▶ [Task statement]:
How many lines of these entries include the string "count"? State the number alone.

(Source data)
== Segment start ==
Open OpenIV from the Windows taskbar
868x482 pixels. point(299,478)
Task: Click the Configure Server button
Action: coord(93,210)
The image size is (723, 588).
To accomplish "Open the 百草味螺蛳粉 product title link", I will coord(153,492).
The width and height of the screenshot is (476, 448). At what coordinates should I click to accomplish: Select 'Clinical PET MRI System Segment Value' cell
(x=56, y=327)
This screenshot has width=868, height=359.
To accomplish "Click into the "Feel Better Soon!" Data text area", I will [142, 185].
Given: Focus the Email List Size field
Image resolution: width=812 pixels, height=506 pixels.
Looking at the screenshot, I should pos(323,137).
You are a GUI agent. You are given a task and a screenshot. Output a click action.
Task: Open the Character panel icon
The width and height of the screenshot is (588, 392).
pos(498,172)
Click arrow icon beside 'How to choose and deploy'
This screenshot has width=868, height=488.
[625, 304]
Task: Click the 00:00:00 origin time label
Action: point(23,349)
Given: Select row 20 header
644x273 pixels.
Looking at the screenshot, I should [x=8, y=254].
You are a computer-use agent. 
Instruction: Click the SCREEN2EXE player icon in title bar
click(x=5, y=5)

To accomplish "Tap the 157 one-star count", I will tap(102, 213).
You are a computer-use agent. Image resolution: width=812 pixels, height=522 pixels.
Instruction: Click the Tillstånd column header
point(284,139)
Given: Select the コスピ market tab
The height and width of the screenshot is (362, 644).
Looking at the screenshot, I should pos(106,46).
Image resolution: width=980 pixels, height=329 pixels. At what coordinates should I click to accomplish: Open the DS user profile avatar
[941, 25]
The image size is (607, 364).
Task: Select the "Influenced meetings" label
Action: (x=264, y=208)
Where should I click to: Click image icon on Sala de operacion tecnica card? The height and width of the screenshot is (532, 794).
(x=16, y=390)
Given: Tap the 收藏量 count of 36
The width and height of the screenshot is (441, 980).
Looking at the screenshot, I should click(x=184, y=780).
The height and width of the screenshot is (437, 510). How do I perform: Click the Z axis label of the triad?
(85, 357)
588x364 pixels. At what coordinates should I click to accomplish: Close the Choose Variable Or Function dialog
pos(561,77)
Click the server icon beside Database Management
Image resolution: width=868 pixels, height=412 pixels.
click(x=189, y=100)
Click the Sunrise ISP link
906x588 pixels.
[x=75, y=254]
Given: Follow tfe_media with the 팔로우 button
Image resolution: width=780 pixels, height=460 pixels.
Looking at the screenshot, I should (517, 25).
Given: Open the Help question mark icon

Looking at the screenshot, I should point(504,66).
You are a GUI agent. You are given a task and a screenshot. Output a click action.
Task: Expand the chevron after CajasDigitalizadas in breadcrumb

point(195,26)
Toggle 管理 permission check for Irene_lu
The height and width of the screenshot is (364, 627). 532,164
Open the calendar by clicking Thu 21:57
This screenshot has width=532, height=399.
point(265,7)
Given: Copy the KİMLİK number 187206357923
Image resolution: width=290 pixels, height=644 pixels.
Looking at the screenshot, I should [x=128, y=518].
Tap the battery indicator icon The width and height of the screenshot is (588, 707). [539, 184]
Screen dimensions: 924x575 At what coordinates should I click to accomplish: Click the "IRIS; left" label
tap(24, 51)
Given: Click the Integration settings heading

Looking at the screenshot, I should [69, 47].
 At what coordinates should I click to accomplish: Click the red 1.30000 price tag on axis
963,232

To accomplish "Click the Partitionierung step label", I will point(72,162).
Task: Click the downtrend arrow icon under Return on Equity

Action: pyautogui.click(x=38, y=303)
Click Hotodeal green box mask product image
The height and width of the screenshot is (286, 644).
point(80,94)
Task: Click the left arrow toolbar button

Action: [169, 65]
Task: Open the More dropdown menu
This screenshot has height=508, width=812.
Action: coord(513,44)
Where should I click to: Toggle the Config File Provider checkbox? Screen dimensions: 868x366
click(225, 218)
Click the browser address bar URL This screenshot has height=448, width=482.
== Segment end ==
▶ [Answer for this exercise]:
2